Allocating resources for training is not an easy decision during tough economic times. Like everything else in business, it always comes down to money. By using internal employees to develop training, you spend money indirectly on wages and if you hire an outside firm or consultant there are direct contracting costs. These may both sound bad, but keep in mind that if you don’t spend money on training now, you’re going to lose money through poor product quality and downtime and be worse off in the long-run anyway.

Internal and external training resources both have their merits and drawbacks. For example, internal employees have an intimate knowledge of production processes, but usually lack the skills to develop an effective training program with adequate instructional design. They might be able to write a manual, teach a class, or design a PowerPoint, but the transfer of knowledge may be diminished or ineffective based on their inability to appeal to the diverse learning styles of other employees.

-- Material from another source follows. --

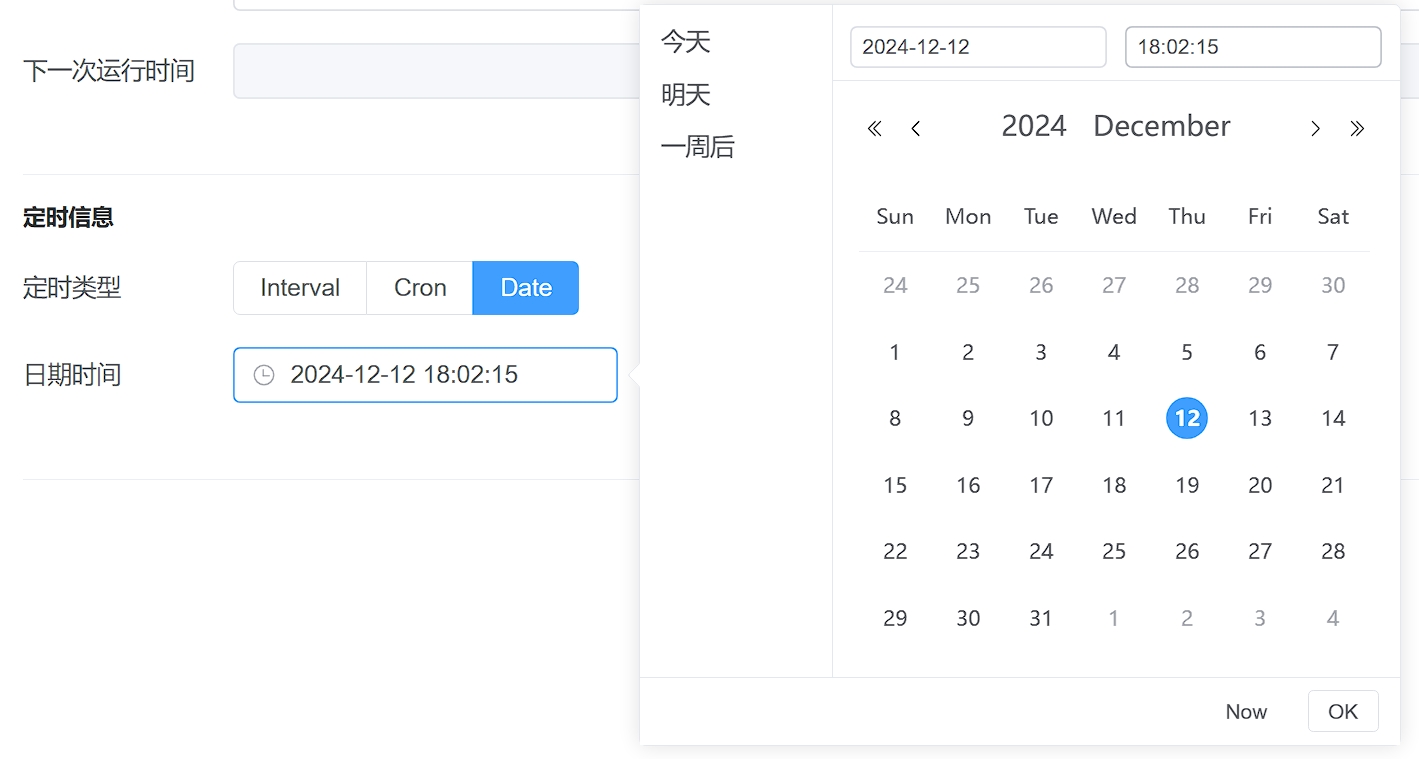Pick December 31 in calendar
Screen dimensions: 1419x759
pos(1041,618)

External training providers are usually located on the other end of the spectrum. They know how to design training in general, but may not have the intimate knowledge of your manufacturing processes. This is typically where we encounter the two different kinds of trainers providing Soft-skills and Hard-skills.

Hard-skills trainers who are specialized in your industry and have a proven track record are ideal candidates as an external training provider. They require little or no guidance from internal employees, they understand essential equipment and processes, and have working knowledge of proper instructional design. Trainers with these essential qualifications are more difficult to find than Soft-skills trainers that are willing to take a crack at building training. Don’t be fooled by these unqualified characters.

Training in Context

It is not surprising to find that most training vendors in the sea of providers have based their business models on teaching Soft-skills. Why? Because – in my humble opinion - Soft-skills are easy to teach, they don’t require an in-depth technical knowledge of a particular process, and they are usually based on common sense and theories wrapped in jargon. If by now you’re thinking that I don’t care for Soft-skills training, then you would be correct…mostly.

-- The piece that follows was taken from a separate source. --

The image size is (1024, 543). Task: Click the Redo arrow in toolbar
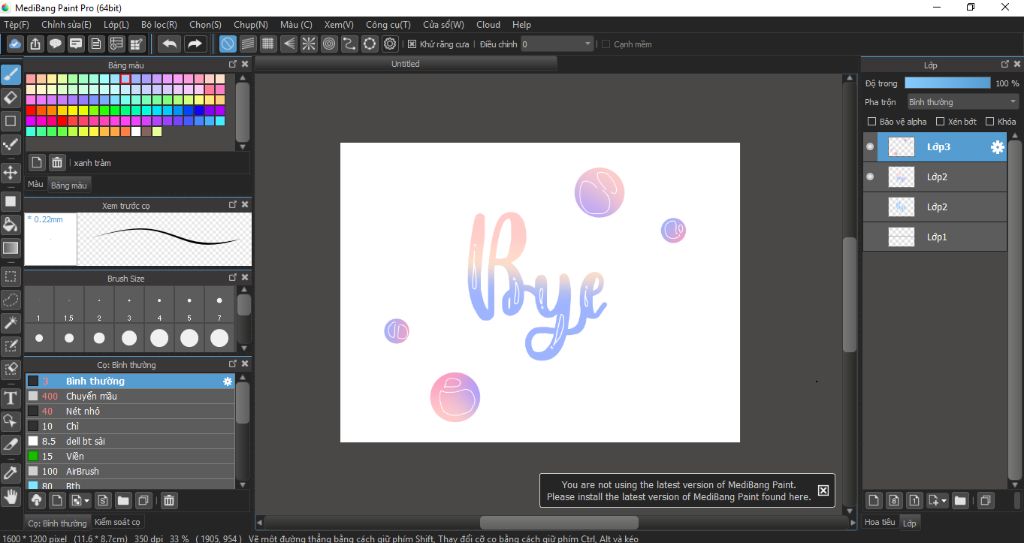click(x=195, y=44)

The decision to move forward with any training company or training consultant should be solely based on the context of your business need. If you have a poor management or leadership team, then Soft-skills might be the answer. If you have poor product quality then Hard-skills training for your production workers should be your focus.

All too often the rule of ‘training context’ seems to be ignored. Almost every new client that I encounter says the same thing, “Our current training provider relied on us to write the training. Then they charged us a boatload of money to turn it into a video or PowerPoint presentation.” When pressed, clients usually reveal that the trainer was a corporate preferred, soft-skills vendor that tried to develop training when they had no understanding of the subject matter. In other words, the wrong tool was used for the job.

Choosing a Training Provider

Choosing the wrong training vendor for the job is occurring at an increasing rate everyday as the workforce turns over and demand for ‘real’ training continues to grow. Companies are desperate for quality training programs yet continue to fall prey to bogus training providers. This is when it’s important to be patient and keep a few things in mind when selecting external training resources.

Just because you or your corporate office has a preferred vendor for training doesn’t mean that you should always use them. It’s important to scrutinize their technical know-how and demand that they are experts in your field of business. Always demand their qualifications and don’t be shy about evaluating some of their past work. Finally, be sure to shop around. There are plenty of competitive companies out there.